[[ Exercise inputs open ]]

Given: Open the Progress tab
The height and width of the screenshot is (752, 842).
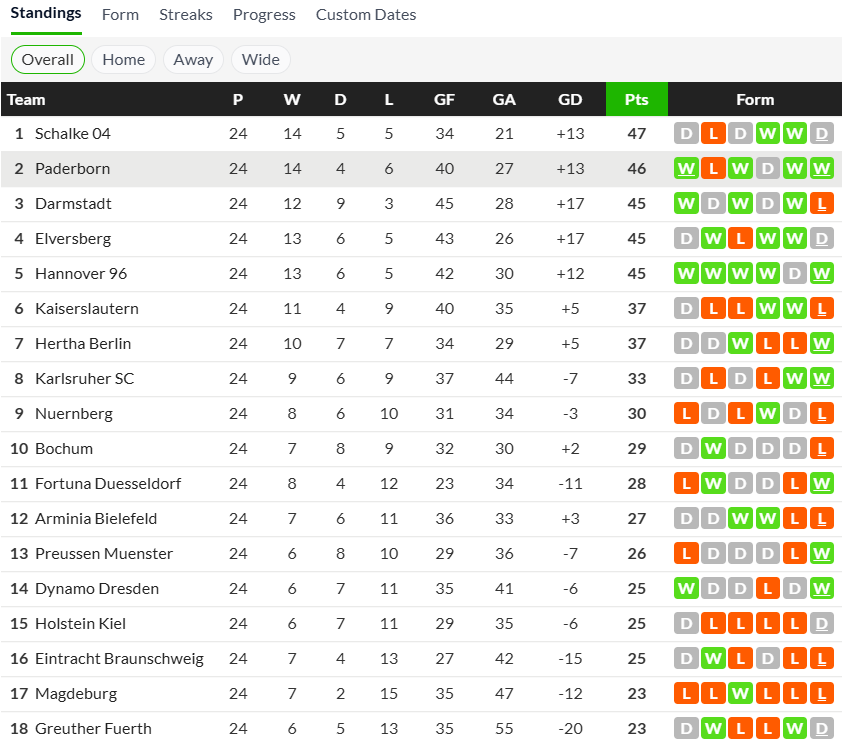Looking at the screenshot, I should (x=264, y=15).
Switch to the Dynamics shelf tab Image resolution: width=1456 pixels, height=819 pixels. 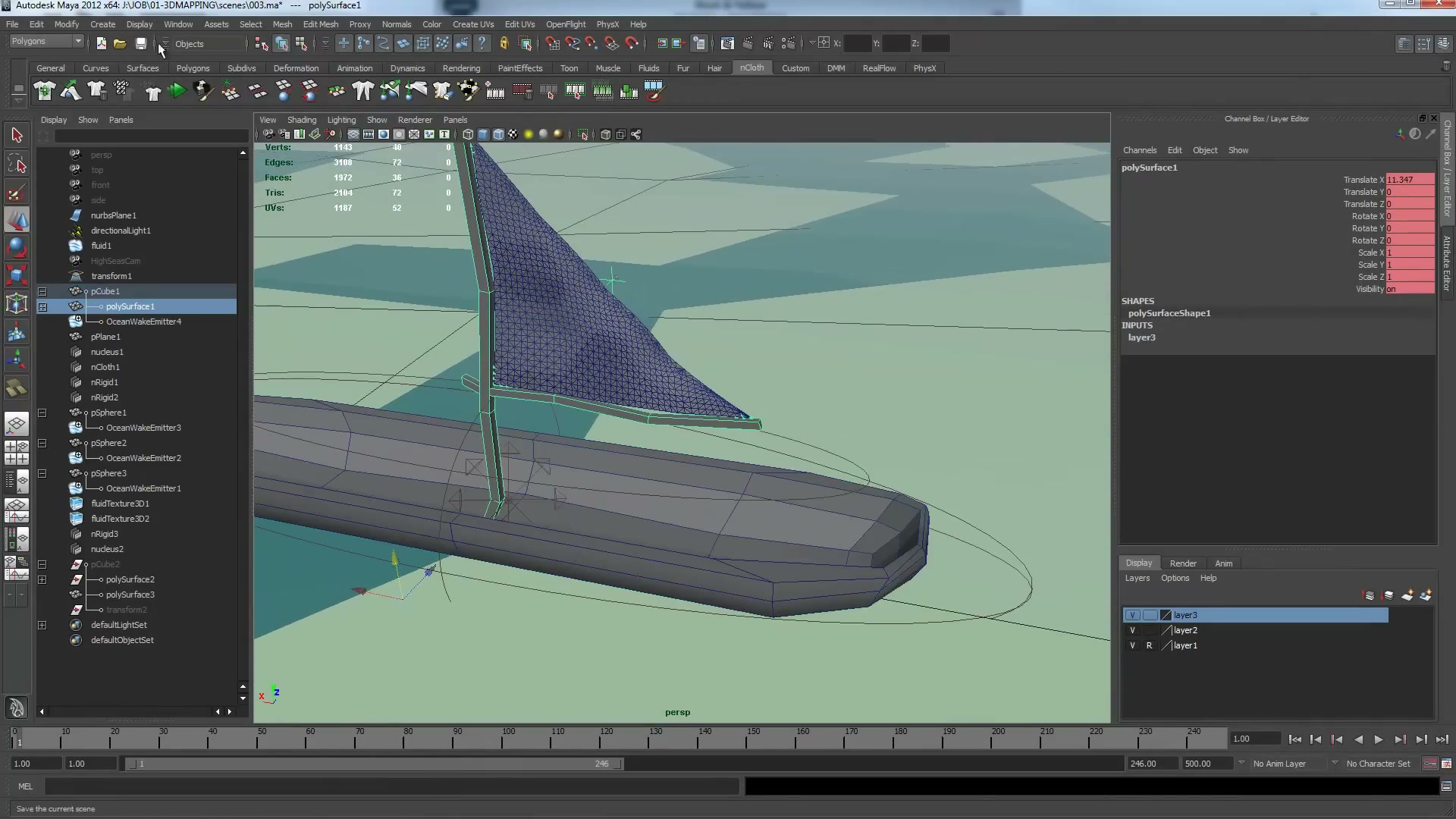coord(407,68)
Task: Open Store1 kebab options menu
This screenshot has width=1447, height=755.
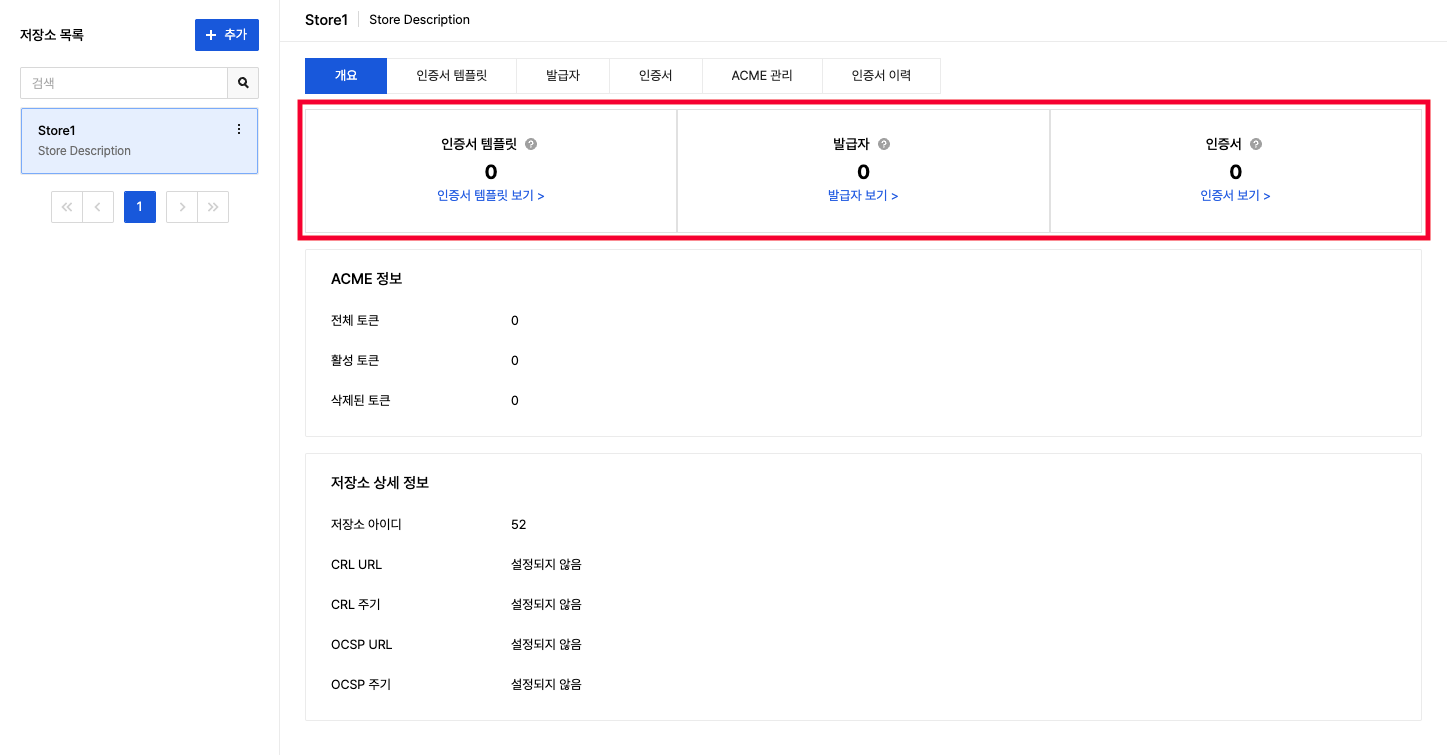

[[ Exercise inputs closed ]]

• **Task description**: Starting at the line that contains "Task: Open Store1 kebab options menu", write out every line through the final line of the entries, word for word; skip any pictures.

• **Written solution**:
Task: Open Store1 kebab options menu
This screenshot has width=1447, height=755.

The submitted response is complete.